◆ **Page extract**
Middle East

Egyptian-Israeli Peace Stretches Thin

  • Playlist
  • Download
  • Embed
    <iframe src="http://www.npr.org/player/embed/140557589/140557631" width="100%" height="290" frameborder="0" scrolling="no" title="NPR embedded audio player">
  • Transcript

After more than three decades of peace between Israel and Egypt, relations are fraying. A cross-border attack last month left five Egyptian police officers dead. Protesters last weekend stormed Israel's embassy. This week, most Israeli diplomats fled Egypt. Things have gotten so bad that Egypt's prime minister this week said even the 1979 peace treaty wasn't sacred. NPR's Soraya Sarhaddi Nelson joins host Scott Simon from Cairo to talk about the latest there.


After more than three decades of peace between Israel and Egypt, relations are fraying. A cross-border attack last month left five Egyptian police officers dead. Protesters last weekend stormed Israel's embassy. And this week, most Israeli diplomats fled the country. The situation has grown so tense that Egypt's prime minister said this week even the 1979 peace treaty is not sacred.

NPR's Soraya Sarhaddi Nelson joins us from Cairo. Soraya, thanks very much for being with us.

SORAYA SARHADDI NELSON: You're welcome, Scott.

SIMON: And that Camp David Peace Accord, 1979, the scene of President Sadat and Menachem Begin making peace was a watershed moment for the Middle East. Is there a real possibility that treaty is going to be reopened?

◆ **Data rows**
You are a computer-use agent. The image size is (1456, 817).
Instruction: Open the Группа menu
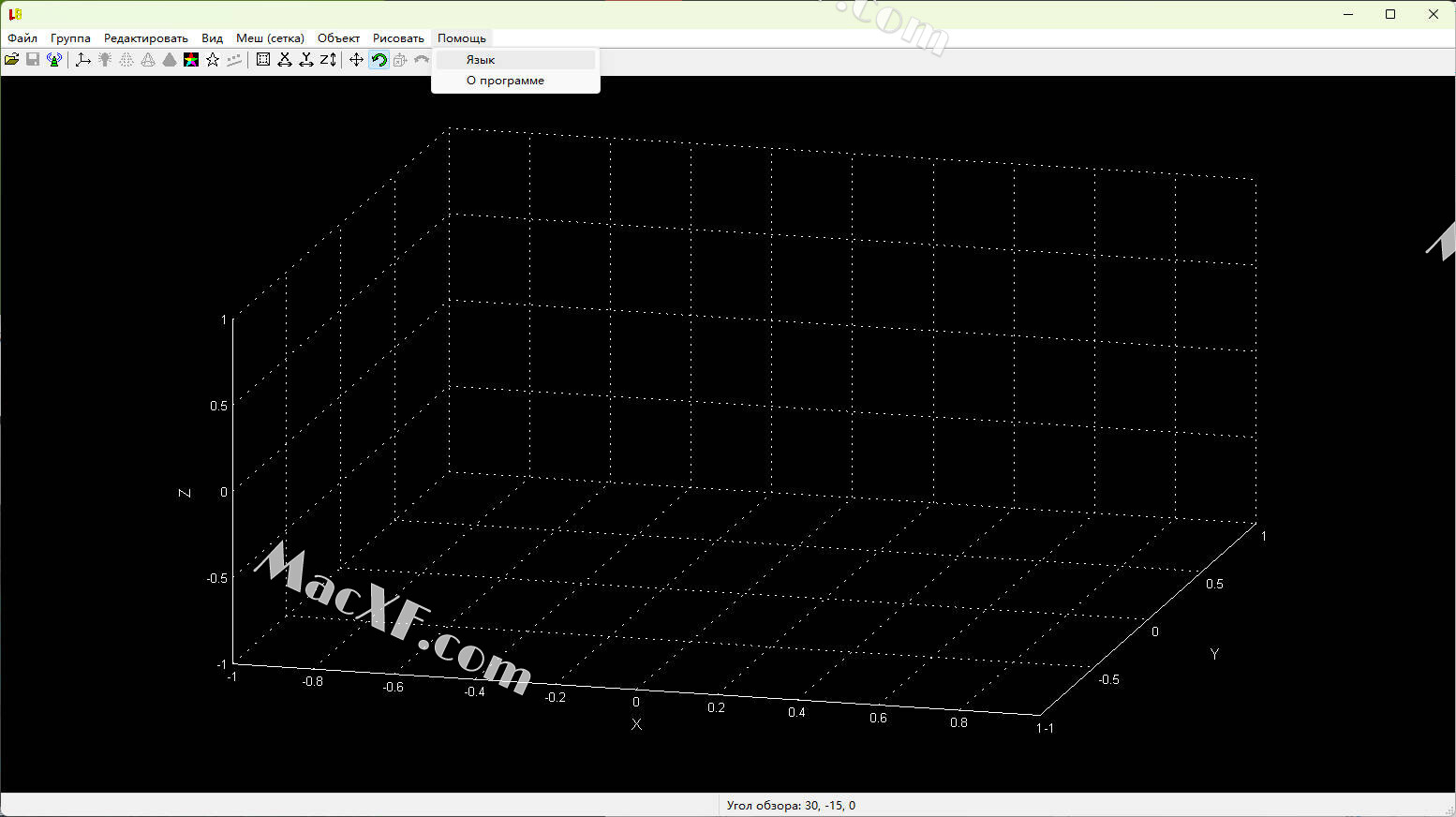pos(70,38)
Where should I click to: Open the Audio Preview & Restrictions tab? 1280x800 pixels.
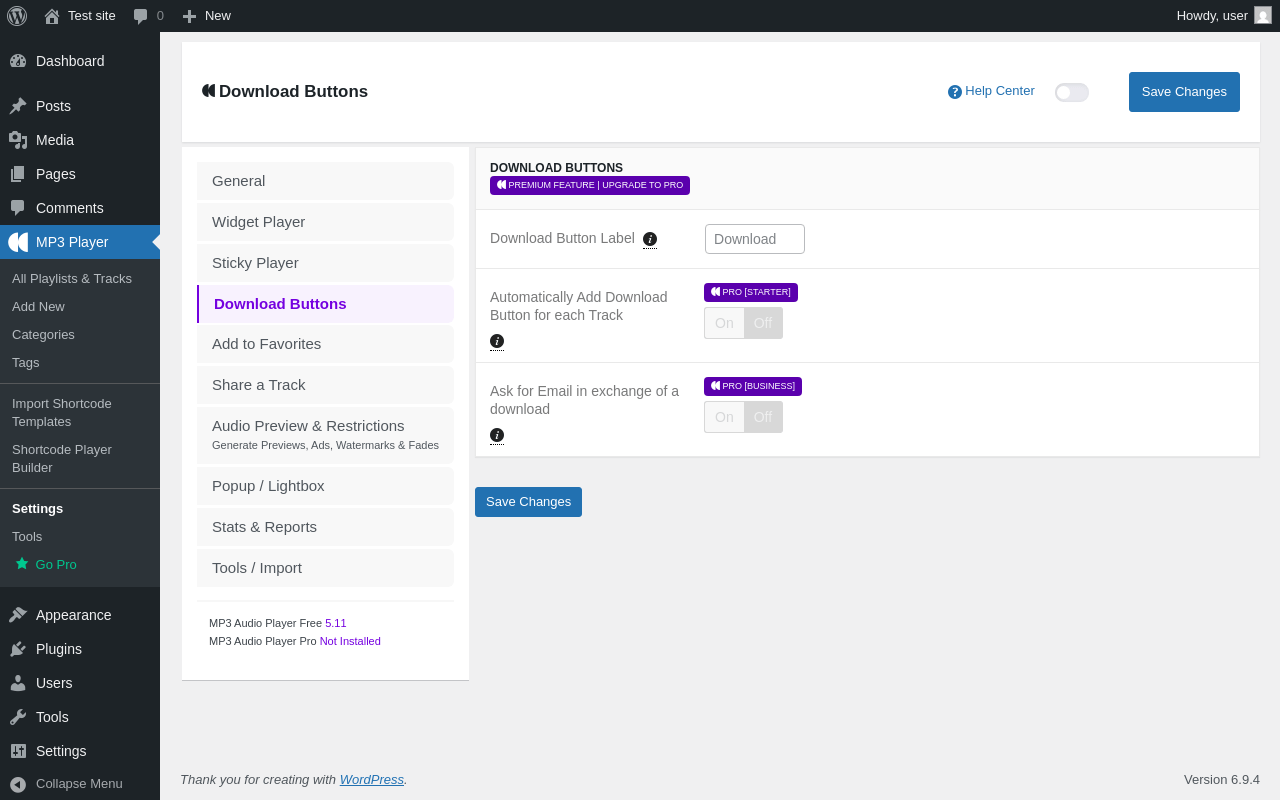point(325,435)
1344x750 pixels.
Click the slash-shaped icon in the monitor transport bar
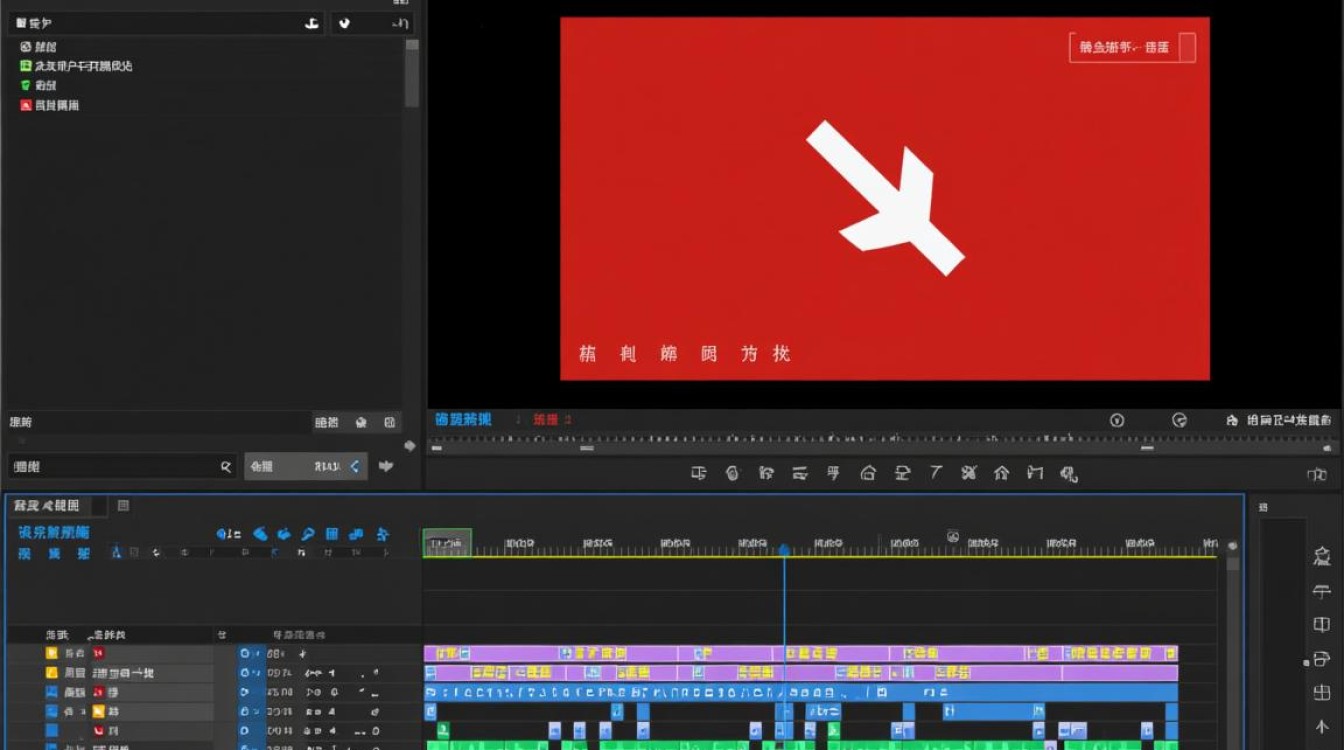pyautogui.click(x=936, y=473)
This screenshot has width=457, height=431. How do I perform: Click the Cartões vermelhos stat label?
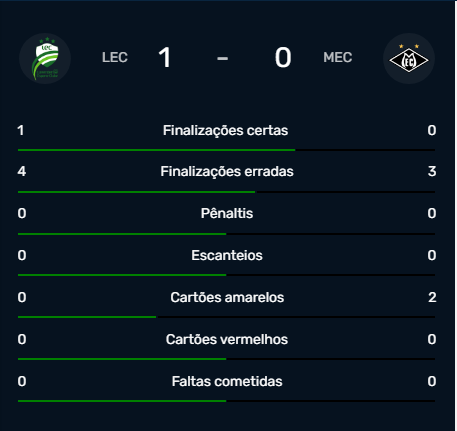(x=227, y=339)
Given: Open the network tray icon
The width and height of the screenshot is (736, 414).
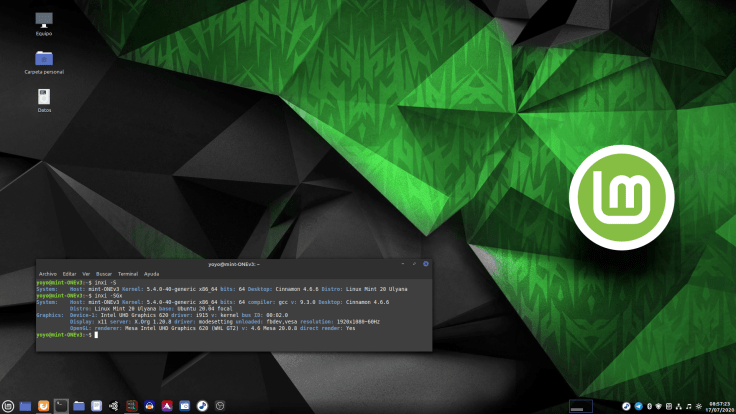Looking at the screenshot, I should coord(679,406).
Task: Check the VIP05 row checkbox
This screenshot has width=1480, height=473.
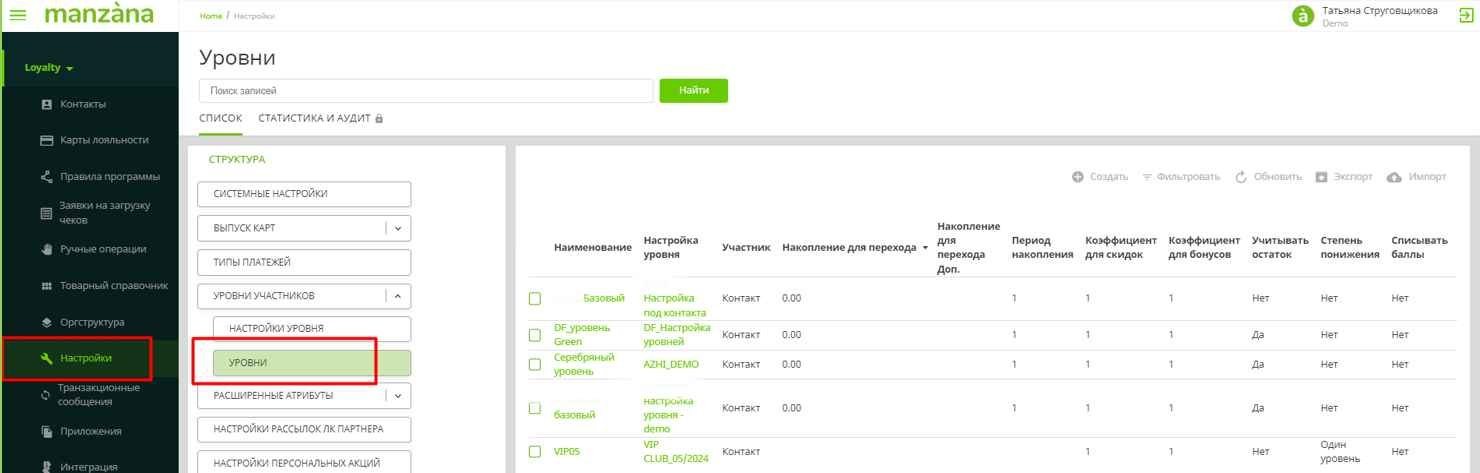Action: (535, 452)
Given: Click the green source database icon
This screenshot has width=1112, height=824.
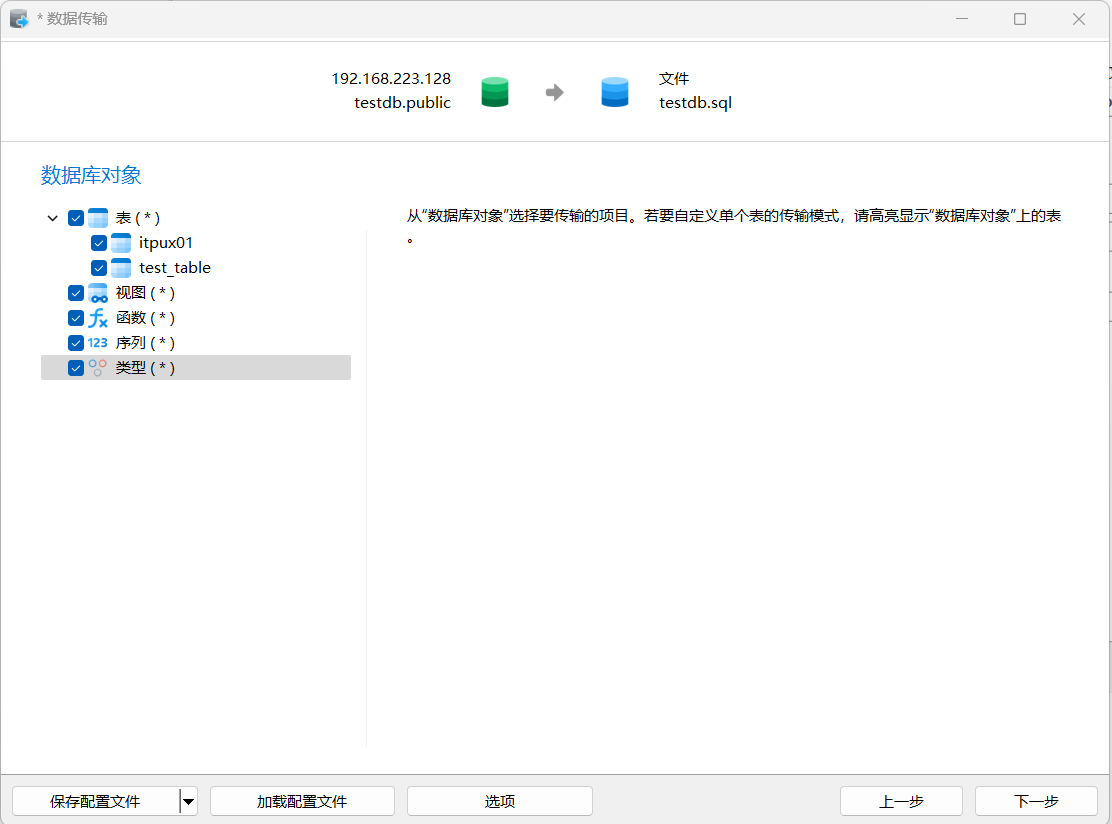Looking at the screenshot, I should point(495,92).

◆ **What is required**
Copy the Egyptian-Israeli peace transcript from "SORAYA SARHADDI NELSON: You're" to "to be reopened?", putting "turning point" in place of "watershed moment".

◆ **Output of the task**
SORAYA SARHADDI NELSON: You're welcome, Scott.

SIMON: And that Camp David Peace Accord, 1979, the scene of President Sadat and Menachem Begin making peace was a turning point for the Middle East. Is there a real possibility that treaty is going to be reopened?